Review: CAPTAIN MARVEL (2019)

Oh captain, my captain!

If you remember my Black Panther (2018) review this time last year, I was bemoaning the Marvel malaise we seemed to be experiencing – hinting that both Black Panther and Thor: Ragnarok (2017) were examples of the MCU’s power-that-be making bolder choices to resurrect a thudding, great giant of a franchise.

Thankfully, this year’s Captain Marvel (2019) is a continuation of that new direction, with two indie film director-writers helming the project, Anna Boden and Ryan Fleck. Their notable effort, Half Nelson (2006), though not loved by me, sealed their reputation as ‘ones-to-watch’ for off-beat, humane storytelling.

With most Marvel characters gracing the big screen I have had a little prior knowledge of the character’s own universe, backstory or special power, but with Captain Marvel, I was aware of very little. I was therefore relaying on the film to get me on board with Vers’ (Academy Award winner, Brie Larson) alien world of Hala from the outset. Perhaps that’s why it seemed to take a while to really get started, but from the moment that Vers crash lands on earth (into a Blockbuster video store, just so you know its set in the 1990s – ’95 to be exact), the film starts to have a lot more fun.

Feisty, quick-witted, but “too emotional”, we balk to be told, Larson’s Vers has a special power of unlimited strength radiating from her clenched fists, and that she must learn to control it and temper her feelings, says Jude Law, her too-smooth mentor called Yon-Rogg on Hala. Huh. Duuude.

As Vers is reconnected with her real, her former life as hotstot test pilot for the US Air Force, Carol Danvers, her best friend Maria Rambeau (Lashana Lynch) and comes into contact with a young, amazingly de-aged Nick Fury (Samuel L. Jackson). SLJ really stands out as a younger, vibrant Fury, sans eyepatch and world-weary determination.
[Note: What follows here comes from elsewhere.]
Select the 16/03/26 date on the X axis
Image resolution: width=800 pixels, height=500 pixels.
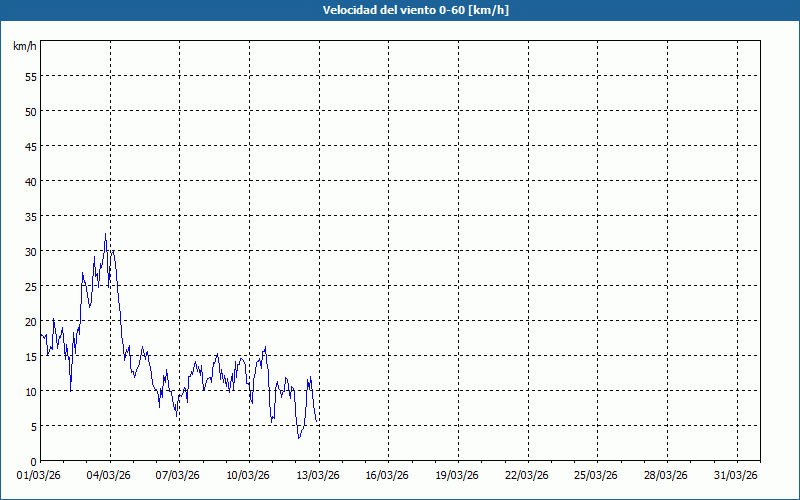(x=389, y=474)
His scenes with Larson may even remind many of SLJ’s last great ‘amnesia-action-buddy’ pairing – with Geena Davis in The Long Kiss Goodnight, released a year after this is set. The jokes between them flow well, especially when Goose the cat makes them an unlikely trio.

Thanks to a series of overlapping and initially puzzling memories and flashbacks that gather more meaning as the film goes on, Vers’ main mission becomes to track down the elusive Dr Wendy Lawson (originally written as a man and played in fantastic jeans by Annette Bening *insert ‘praying hands’ emoji here*) to get hold of a piece of technology that would be mighty powerful in the hands of the shape-shifting Skrull, led by the always memorable Ben Mendelsohn’s Talos. Through the flashbacks we get snapshots of Danvers’ forgotten life: the struggle to be taken seriously in the Air Force, a loving proto-family unit with Maria and less clearly, a troubled relationship with her father. I suspect there was probably more in the original script that would have made those brief flashes of familial conflict land better.

That said, Captain Marvel packs a punch in more ways than one. A killer ’90s soundtrack from Garbage, Hole and TLC, likeable performances and really quite emotional closing scenes that hint a radical message that will be Danvers’ mantra in following MCU appearances, catapult what could be a confusing origin story out into a world we want to know more about. The moments where Danvers revels in her abilities and runs rings around those who have undermined her are truly satisfying, and we soar with her in the stratosphere as we revel in the possibilities of what’s to come.